Series note: Fourth post in the barkup-bench series, after the benchmark, the shipped feature, and the footgun that humbled us.
When we pre-registered barkup-bench, one hypothesis felt safest: somewhere as trees grow, whole-tree rewrite (reply with the entire edited artifact) would stop being worth it, and finer-grained editing would overtake it. We called it the crossover, and we expected to find it between granular tool calls and rewrite.
The main study said: no crossover, up to ~190 nodes. Then the protocol correction said: even the gaps you did see were an artifact of your own conversation plumbing. By that point I'd have forgiven the crossover for not existing at all.
It exists. We found it by extending the benchmark to trees three to seven times larger: 300, 600, and 1000 nodes, 45 fresh pre-registered editing tasks, two models spanning the price spectrum. It just isn't between the interfaces anyone was arguing about.
What happens at 1000 nodes
One edit request. A tree of about a thousand typed nodes. Three ways to reply: rewrite the whole artifact (with barkup's HTML dialect), send an RFC 6902 JSON Patch, or send an id-anchored patch. That last one is the dialect we shipped in barkup 0.2 after the earlier rounds of this benchmark: every operation names its target by stable id, and placements anchor to sibling ids, with no positional indexes anywhere.

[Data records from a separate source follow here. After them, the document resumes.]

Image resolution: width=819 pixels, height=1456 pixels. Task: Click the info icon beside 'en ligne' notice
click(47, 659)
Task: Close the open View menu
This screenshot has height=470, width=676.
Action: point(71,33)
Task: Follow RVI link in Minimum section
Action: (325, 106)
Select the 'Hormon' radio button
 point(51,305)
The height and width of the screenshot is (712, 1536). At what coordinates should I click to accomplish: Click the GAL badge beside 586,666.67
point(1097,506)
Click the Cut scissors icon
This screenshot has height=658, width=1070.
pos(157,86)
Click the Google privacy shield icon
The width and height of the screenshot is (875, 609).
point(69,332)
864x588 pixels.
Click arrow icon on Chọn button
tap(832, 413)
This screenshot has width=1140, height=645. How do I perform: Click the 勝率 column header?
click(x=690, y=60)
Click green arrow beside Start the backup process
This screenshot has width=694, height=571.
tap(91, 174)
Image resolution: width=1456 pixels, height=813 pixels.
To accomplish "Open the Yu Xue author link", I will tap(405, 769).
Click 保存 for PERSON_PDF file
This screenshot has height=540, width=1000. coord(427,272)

| Success | ~300 nodes | ~600 | ~1000 |
|---|---|---|---|
| Whole-tree rewrite, claude-sonnet-4.5 | 15/15 | 14/15 | 12/15 |
| Whole-tree rewrite, gemini-3.5-flash | 9/15 | 5/15 | 0/15 |
| Anchored patch, sonnet | 15/15 | 15/15 | 13/15 |
| Anchored patch, gemini | 14/15 | 14/15 | 13/15 |
| RFC 6902, either model | ~53% | ~20% | ~10% |
Task success by tree size, interface, and model, barkup-bench Study H: 45 pre-registered tasks across three sizes, protocol v2, n = 15 per cell.
Three separate stories are hiding in that table.
Whole-tree rewrite becomes a frontier-only technique. Sonnet can genuinely do it. Twelve of fifteen thousand-node rewrites came back byte-faithful except the requested edit, which frankly exceeded my expectations. The cheap model can't do it at all, and its failure isn't loud: it produces plausible trees with quiet damage. If your agent rewrites large artifacts and your evals run on a frontier model, you're measuring a capability your production tier may not have. That's a cousin of the lesson from the footgun post.
The pipe gives out before the model does. A thousand-node rewrite is ~50,000 output tokens: ten minutes of generation. Unstreamed, every single one of sonnet's large rewrites died at the gateway mid-response. We had to switch the harness to streaming just to let the model finish a sentence ten minutes long. And when a rewrite failed and entered the retry loop, one task burned half a million tokens. There's a mechanical ceiling here that has nothing to do with intelligence.
Anchored patches don't care. Both models, every size, 87 to 100%. The patch for a thousand-node edit is a few dozen output tokens, so it completes in seconds, can't hit output ceilings, and failing cheaply is its worst case. Per solved thousand-node task: rewrite on sonnet cost $0.88 and 597 seconds; the anchored patch cost $0.26 and four seconds. On gemini it cost about four cents and two.
The revised map
So the practical guidance, three studies and one correction later:
- Up to ~200 nodes: rewrite and anchored patches are statistically interchangeable on accuracy; rewrite is operationally simplest. (And with correct conversation history, granular tools are fine here too. That gap was our bug, not the models'.)
- From ~300 nodes up: anchored patches are the only interface that's simultaneously reliable across model tiers, fast, cheap, and free of transport ceilings.
- Positional patch formats: not above ~150 nodes, at any tier. Index arithmetic is the wrong job for a language model, and it gets worse with every level of nesting.
The through-line of the whole series is stable identity. Positional patches fail because positions are fragile. Rewrite at scale fails, when it fails, by drifting somewhere in fifty thousand tokens of faithful reproduction. Anchored patches work because every operation names a thing that cannot move out from under it: an id the codec guarantees byte-for-byte. That guarantee was barkup's founding obsession before any of this data existed. It's nice when the benchmark eventually explains why you cared.
Everything is reproducible from the repo: pre-registration (BRIEF-H), corpus, seeds, raw analysis, and the streaming-transport protocol note, all at barkup-bench.